Pregnancy and iron homeostasis: an update


Correspondence: KO O'Brien, Division of Nutritional Sciences, Cornell University, Rm 230 Savage, Ithaca, New York 14853, USA. E-mail: Phone: +1-607-255-3743. Fax: +1-607-255-1033.


It has been nearly 15 years since the first review on pregnancy and iron deficiency was published in Nutrition Reviews. Many unresolved issues raised in that seminal review have been addressed. New proteins involved in nonheme and heme iron transport have been identified in the enterocyte, and information on the roles of these proteins in the placenta is evolving. The systemic iron regulatory hormone, hepcidin, has since been identified as a key regulator of iron homeostasis.

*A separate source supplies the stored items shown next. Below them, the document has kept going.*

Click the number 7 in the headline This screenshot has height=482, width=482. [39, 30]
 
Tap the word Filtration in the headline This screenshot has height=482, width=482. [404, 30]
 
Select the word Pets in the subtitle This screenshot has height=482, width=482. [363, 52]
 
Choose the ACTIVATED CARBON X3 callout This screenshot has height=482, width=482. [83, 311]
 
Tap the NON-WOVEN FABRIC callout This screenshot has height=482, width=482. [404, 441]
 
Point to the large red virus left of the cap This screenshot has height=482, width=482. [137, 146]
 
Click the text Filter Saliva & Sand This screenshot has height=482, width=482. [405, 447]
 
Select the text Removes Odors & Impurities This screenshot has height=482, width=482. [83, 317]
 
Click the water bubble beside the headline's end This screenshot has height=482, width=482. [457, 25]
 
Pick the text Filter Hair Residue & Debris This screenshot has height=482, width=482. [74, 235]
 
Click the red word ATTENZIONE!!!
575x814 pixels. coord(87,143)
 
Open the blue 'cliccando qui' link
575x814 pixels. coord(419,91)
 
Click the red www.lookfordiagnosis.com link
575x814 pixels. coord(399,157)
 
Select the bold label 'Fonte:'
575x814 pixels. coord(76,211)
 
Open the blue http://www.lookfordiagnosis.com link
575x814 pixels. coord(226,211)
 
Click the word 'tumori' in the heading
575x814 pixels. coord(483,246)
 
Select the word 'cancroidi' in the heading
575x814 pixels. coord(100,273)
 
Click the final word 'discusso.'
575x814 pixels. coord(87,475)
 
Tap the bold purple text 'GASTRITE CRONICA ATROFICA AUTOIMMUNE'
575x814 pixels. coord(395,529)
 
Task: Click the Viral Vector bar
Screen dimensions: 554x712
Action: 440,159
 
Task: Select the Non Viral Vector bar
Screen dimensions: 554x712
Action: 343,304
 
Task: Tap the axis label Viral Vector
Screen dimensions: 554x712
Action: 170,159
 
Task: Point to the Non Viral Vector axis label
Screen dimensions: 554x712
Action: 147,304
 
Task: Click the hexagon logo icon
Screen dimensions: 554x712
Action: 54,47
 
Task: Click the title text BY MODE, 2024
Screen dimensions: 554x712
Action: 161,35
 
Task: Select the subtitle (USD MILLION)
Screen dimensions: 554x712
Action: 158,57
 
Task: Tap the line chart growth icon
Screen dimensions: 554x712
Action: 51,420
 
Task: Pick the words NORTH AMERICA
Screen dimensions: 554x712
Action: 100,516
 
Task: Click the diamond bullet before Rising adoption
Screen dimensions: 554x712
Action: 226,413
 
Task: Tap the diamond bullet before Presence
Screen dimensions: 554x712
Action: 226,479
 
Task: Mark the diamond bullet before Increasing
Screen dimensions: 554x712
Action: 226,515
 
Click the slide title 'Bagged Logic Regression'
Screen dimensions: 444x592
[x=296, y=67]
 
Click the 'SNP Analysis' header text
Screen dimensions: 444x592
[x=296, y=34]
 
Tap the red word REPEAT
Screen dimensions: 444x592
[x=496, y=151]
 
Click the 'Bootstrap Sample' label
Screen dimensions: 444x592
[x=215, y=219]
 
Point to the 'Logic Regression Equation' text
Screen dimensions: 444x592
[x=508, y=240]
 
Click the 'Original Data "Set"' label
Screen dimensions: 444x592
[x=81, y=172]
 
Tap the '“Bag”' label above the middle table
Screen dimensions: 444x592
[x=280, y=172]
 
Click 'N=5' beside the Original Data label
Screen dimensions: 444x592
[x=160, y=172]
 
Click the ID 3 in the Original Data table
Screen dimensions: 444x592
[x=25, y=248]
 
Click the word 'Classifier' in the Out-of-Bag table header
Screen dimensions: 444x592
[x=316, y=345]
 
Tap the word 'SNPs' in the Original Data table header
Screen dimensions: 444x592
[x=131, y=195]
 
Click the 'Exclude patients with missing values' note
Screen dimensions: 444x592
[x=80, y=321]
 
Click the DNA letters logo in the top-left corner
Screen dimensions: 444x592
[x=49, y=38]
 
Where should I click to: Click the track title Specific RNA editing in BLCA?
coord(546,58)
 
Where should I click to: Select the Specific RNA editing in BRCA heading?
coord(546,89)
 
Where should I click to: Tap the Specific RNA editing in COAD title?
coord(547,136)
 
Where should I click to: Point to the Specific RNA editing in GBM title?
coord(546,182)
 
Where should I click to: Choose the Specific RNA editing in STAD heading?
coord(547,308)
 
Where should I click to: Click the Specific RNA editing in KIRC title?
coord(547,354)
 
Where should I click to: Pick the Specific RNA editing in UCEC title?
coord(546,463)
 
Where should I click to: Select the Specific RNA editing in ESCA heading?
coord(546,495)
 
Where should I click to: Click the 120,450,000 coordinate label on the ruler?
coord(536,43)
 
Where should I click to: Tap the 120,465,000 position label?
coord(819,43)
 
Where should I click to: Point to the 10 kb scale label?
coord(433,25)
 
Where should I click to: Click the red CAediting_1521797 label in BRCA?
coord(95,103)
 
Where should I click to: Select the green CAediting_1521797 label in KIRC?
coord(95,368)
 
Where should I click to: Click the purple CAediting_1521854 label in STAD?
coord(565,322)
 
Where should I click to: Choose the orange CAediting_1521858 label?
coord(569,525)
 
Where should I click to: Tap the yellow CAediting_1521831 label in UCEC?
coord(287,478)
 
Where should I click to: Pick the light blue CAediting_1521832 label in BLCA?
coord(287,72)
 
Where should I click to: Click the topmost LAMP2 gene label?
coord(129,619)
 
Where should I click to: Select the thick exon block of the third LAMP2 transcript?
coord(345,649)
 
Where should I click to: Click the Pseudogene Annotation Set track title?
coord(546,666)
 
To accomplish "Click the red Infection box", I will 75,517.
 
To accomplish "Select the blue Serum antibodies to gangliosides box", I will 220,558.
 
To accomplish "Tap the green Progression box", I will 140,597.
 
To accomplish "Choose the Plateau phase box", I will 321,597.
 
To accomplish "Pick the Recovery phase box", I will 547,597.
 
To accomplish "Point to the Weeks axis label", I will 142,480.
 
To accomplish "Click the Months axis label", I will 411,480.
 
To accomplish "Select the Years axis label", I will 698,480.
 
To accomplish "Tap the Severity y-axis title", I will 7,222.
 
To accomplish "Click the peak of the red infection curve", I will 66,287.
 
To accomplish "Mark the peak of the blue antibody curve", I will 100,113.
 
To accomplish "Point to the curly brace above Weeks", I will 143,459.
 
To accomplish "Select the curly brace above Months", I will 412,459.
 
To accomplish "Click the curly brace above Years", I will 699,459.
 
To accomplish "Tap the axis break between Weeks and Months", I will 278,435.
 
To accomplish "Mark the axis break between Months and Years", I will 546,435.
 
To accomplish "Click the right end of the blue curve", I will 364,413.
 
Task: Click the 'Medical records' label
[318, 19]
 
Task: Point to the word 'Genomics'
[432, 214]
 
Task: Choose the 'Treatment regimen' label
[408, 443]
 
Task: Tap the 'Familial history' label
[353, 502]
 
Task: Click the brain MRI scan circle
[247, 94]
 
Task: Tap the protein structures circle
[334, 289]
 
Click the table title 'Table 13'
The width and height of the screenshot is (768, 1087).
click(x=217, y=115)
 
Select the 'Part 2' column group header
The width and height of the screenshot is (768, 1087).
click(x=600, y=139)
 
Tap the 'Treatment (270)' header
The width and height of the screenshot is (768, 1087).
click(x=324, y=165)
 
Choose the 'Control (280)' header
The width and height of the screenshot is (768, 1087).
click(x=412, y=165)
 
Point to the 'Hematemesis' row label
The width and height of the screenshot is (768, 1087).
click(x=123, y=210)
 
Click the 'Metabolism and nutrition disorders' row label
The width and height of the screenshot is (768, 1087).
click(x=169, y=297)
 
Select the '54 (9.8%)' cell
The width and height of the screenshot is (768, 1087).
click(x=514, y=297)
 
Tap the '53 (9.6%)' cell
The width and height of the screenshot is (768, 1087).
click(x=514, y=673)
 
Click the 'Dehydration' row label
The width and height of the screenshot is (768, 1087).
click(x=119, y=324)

Additional data on the efficacy and consequences of prenatal iron supplementation are available. Emerging data on developmental changes in iron absorption across early infancy have further emphasized the need to ensure that the iron endowment of the neonate at birth is optimal. This is especially important, given growing evidence linking neonatal iron status with subsequent cognitive and neurobehavioral outcomes. Along with the many advances, new questions and gaps in knowledge have been identified. This review summarizes new data on maternal iron utilization across pregnancy as it impacts the pregnant woman and the iron status of the neonate at birth.